Un mouvement international sans précédent contre la participation d'Israël à l'Eurovision
Le mouvement international de boycott de la participation d'Israël à l'Eurovision prend une ampleur historique à l'approche de l'événement prévu à Vienne en mai. Plus d'un millier de musiciens à travers le monde, dont des figures emblématiques comme Massive Attack, Kneecap et Macklemore, ont signé un appel exigeant l'exclusion du pays du concours.
Une lettre accablante et plus de 1 100 signatures
La lettre, publiée sur le site du mouvement « No music for genocide », recueillait mardi plus de 1 100 signatures. Elle provient principalement d'artistes de petits et moyens labels, mais compte également des noms célèbres ayant activement soutenu le boycott culturel d'Israël depuis des années.
Parmi les signataires les plus notables figurent :
- Peter Gabriel
- Roger Waters, ancien membre de Pink Floyd
- Le groupe britannique Massive Attack
- Le musicien et producteur Brian Eno
- Le rappeur Macklemore
- Le trio nord-irlandais Kneecap, dont un membre avait été poursuivi pour avoir arboré un drapeau du Hezbollah en 2024
Des accusations graves contre le diffuseur public israélien
Les signataires appellent spécifiquement à l'exclusion du diffuseur public israélien KAN, qu'ils accusent de s'être rendu « complice des crimes contre l'Humanité commis par Israël ». Ils affirment dans leur lettre : « En tant que musicien.ne.s et travailleurs.euses culturels, dont beaucoup vivent dans la zone couverte par l'Union européenne de radio-télévision (UER), nous refusons que l'Eurovision soit utilisé pour blanchir et normaliser le génocide, le siège et l'occupation militaire brutale des Palestinien.ne.s par Israël ».

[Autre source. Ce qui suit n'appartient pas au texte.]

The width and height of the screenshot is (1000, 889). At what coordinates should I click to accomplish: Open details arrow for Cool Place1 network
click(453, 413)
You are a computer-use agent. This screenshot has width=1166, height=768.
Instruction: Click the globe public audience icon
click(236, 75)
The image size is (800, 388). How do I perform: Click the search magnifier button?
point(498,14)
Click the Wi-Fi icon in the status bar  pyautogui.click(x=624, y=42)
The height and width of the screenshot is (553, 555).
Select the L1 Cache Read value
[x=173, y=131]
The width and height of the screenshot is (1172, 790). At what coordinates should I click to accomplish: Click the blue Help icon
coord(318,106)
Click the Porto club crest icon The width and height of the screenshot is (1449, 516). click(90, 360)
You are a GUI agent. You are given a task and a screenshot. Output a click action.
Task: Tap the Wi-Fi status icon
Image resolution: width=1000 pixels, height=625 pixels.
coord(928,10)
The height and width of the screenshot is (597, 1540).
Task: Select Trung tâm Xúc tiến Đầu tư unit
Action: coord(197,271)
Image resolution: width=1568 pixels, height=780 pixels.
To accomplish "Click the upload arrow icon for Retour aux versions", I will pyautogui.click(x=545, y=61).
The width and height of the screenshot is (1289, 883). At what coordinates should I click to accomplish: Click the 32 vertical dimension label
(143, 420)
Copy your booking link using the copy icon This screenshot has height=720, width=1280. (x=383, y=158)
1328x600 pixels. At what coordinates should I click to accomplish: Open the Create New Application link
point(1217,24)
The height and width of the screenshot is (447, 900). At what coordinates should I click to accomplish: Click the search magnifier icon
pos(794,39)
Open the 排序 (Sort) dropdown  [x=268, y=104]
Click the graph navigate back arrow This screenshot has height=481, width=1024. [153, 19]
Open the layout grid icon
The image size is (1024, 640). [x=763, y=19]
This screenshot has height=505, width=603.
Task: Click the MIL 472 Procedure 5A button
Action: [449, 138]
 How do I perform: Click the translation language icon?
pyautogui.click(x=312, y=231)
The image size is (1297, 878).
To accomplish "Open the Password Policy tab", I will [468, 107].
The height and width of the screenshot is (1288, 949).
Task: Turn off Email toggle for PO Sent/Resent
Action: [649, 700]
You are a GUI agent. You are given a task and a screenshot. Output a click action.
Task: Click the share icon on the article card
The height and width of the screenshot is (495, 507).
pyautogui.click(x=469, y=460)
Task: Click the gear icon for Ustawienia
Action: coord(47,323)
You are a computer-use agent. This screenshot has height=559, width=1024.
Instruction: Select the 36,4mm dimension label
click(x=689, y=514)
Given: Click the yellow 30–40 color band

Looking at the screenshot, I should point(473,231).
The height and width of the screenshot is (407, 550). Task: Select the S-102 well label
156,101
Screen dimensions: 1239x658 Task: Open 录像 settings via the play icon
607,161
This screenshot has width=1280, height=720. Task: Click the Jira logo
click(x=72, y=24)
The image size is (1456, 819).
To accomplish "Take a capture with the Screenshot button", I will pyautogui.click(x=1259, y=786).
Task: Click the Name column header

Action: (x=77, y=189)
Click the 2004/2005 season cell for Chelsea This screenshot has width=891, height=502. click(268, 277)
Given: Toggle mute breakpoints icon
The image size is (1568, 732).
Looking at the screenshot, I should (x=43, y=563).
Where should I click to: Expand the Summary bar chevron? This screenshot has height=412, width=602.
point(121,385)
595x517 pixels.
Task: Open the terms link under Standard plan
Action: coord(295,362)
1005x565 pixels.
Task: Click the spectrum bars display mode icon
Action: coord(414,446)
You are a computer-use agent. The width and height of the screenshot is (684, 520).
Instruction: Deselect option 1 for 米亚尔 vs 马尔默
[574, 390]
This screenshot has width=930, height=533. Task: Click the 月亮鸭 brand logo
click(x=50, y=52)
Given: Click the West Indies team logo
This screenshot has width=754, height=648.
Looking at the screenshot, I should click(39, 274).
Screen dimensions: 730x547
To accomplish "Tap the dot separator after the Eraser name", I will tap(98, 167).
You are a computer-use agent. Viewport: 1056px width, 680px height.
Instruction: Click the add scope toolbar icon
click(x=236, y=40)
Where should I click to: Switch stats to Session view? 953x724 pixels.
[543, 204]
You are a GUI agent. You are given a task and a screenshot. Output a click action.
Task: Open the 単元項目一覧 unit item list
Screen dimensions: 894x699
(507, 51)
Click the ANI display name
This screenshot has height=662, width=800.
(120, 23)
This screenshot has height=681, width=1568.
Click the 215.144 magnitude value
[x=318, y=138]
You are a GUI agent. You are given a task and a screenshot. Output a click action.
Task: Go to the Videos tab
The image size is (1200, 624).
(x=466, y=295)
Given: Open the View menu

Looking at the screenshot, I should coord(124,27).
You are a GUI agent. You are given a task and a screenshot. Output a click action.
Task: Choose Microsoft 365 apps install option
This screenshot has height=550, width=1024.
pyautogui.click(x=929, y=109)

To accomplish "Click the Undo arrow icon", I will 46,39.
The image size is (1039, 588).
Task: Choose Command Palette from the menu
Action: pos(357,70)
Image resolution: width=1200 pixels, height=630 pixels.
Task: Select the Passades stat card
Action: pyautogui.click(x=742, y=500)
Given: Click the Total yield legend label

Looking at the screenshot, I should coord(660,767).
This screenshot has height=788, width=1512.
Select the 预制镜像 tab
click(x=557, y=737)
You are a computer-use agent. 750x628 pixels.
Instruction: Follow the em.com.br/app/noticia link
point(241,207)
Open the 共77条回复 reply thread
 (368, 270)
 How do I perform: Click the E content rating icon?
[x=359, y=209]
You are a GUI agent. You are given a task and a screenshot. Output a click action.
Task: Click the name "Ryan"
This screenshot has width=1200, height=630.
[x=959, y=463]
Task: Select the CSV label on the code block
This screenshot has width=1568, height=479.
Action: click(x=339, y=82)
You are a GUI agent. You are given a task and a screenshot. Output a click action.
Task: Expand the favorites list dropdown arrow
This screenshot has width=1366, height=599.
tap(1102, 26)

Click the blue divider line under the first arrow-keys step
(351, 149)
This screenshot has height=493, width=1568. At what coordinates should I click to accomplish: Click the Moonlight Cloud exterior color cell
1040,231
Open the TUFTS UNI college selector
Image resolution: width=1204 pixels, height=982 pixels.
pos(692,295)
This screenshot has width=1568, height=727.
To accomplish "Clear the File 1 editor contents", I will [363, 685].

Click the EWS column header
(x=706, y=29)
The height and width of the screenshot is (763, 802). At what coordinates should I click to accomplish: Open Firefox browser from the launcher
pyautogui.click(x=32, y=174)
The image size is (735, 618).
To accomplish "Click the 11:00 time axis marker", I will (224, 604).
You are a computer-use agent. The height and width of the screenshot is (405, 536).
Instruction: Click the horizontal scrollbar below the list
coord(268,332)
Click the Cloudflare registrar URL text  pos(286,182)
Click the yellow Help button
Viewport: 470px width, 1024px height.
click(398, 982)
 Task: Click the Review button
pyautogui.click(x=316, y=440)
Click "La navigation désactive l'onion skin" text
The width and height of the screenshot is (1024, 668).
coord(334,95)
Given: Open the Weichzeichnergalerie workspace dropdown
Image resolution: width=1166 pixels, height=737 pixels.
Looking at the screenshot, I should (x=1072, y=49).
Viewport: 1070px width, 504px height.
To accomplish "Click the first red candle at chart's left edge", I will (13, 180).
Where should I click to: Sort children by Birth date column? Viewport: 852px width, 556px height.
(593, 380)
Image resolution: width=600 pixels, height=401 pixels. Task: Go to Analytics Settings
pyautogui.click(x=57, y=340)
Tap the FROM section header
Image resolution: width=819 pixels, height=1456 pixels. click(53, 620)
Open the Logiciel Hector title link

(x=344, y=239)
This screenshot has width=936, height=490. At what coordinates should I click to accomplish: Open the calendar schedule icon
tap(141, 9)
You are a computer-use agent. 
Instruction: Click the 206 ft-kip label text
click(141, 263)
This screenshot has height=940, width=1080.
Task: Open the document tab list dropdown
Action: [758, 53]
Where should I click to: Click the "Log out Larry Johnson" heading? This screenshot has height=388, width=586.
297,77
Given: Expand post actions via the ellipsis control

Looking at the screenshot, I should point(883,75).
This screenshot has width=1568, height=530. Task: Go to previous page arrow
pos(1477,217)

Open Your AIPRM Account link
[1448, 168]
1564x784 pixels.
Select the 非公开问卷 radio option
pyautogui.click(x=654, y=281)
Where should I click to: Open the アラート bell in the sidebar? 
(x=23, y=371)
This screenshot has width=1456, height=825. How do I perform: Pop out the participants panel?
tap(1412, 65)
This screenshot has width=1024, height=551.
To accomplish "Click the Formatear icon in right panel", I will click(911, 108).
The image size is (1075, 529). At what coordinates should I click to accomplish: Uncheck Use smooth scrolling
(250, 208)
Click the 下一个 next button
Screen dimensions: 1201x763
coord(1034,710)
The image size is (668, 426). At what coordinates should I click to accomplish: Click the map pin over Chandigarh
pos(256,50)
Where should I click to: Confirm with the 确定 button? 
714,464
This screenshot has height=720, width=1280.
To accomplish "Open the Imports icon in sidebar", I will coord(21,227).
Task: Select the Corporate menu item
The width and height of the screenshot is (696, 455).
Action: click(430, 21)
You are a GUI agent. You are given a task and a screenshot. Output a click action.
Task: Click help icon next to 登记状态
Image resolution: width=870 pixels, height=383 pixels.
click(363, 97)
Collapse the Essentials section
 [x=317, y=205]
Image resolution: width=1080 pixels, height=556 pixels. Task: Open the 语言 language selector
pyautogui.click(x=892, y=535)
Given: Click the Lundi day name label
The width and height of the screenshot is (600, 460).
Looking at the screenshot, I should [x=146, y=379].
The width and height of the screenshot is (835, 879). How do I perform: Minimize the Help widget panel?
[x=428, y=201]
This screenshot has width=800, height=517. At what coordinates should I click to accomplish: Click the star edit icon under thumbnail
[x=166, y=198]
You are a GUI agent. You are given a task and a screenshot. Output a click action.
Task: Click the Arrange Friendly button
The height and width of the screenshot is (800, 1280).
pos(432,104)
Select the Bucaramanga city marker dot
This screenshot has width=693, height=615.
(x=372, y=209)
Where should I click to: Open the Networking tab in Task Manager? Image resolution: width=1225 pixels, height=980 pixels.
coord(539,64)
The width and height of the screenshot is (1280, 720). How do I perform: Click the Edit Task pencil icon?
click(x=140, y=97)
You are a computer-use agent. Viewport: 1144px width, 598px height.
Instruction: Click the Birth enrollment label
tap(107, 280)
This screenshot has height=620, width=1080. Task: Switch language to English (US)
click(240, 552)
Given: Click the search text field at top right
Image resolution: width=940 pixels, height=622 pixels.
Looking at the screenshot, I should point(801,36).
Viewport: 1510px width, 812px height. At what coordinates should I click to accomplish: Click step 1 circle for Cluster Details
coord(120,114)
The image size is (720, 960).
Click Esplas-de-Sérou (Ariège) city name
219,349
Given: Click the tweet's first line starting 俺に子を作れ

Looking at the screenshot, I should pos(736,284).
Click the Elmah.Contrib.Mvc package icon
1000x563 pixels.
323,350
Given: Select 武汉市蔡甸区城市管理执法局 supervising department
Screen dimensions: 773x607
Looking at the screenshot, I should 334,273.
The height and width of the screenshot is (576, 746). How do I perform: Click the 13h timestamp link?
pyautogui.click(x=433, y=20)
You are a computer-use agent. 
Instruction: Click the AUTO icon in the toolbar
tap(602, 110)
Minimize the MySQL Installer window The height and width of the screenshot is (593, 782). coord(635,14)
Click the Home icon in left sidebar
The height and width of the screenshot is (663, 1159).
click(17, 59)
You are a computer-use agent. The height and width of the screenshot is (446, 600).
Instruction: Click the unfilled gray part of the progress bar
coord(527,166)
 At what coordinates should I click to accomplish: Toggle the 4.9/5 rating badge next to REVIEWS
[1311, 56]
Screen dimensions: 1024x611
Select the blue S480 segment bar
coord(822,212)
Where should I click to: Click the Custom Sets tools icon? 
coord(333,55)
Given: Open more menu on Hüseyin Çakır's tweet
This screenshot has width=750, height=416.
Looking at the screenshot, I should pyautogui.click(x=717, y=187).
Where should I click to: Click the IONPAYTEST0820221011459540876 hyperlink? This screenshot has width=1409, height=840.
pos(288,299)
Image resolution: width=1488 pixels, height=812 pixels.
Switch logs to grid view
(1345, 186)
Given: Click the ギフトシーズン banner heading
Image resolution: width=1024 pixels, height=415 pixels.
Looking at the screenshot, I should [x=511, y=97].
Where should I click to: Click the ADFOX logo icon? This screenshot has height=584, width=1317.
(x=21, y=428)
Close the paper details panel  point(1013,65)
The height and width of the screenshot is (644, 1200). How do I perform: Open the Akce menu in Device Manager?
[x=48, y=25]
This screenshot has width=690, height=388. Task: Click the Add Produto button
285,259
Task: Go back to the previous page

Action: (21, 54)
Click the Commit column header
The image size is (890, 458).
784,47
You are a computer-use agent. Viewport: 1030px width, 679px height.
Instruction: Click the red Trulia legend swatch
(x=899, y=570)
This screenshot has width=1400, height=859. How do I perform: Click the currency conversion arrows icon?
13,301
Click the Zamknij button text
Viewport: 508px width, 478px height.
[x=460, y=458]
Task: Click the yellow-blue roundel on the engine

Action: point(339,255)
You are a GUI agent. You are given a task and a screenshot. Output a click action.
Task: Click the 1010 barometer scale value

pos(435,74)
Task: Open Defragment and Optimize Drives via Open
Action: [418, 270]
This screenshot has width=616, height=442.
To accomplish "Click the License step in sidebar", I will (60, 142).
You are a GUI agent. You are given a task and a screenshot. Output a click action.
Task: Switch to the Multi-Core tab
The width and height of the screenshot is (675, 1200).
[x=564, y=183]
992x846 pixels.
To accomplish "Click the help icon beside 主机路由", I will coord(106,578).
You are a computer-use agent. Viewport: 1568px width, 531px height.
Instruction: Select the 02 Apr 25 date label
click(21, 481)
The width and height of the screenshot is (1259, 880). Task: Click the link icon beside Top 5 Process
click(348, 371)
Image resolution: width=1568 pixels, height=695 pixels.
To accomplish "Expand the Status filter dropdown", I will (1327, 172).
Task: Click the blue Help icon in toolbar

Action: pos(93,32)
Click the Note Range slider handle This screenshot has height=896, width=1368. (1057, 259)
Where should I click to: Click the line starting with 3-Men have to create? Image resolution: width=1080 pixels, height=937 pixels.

Le contexte patriotique israélien et le plus important boycott de l'histoire
Cette controverse intervient alors que le chanteur franco-israélien Noam Bettan, 27 ans, a été choisi pour représenter Israël. Cette mission revêt une dimension patriotique forte dans un pays où l'Eurovision est extrêmement suivi et ses candidats soutenus avec ferveur.
Le concours, qui fête sa 70e édition cette année, fait face au plus important boycott de son histoire. Déjà, les diffuseurs de l'Espagne, de l'Irlande, de l'Islande, des Pays-Bas et de la Slovénie ont annoncé leur défection. Ils reprochent à Israël la conduite de la guerre menée à Gaza, en représailles à l'attaque du 7 octobre 2023 du Hamas.
Israël, qui a remporté quatre fois l'Eurovision (la dernière fois en 2018), avait vu sa candidate Yuval Raphael, survivante de l'attaque du 7 octobre, arriver deuxième lors de la dernière édition, remportant le plus de voix du public. Cette année, la compétition s'annonce marquée par des tensions politiques sans précédent.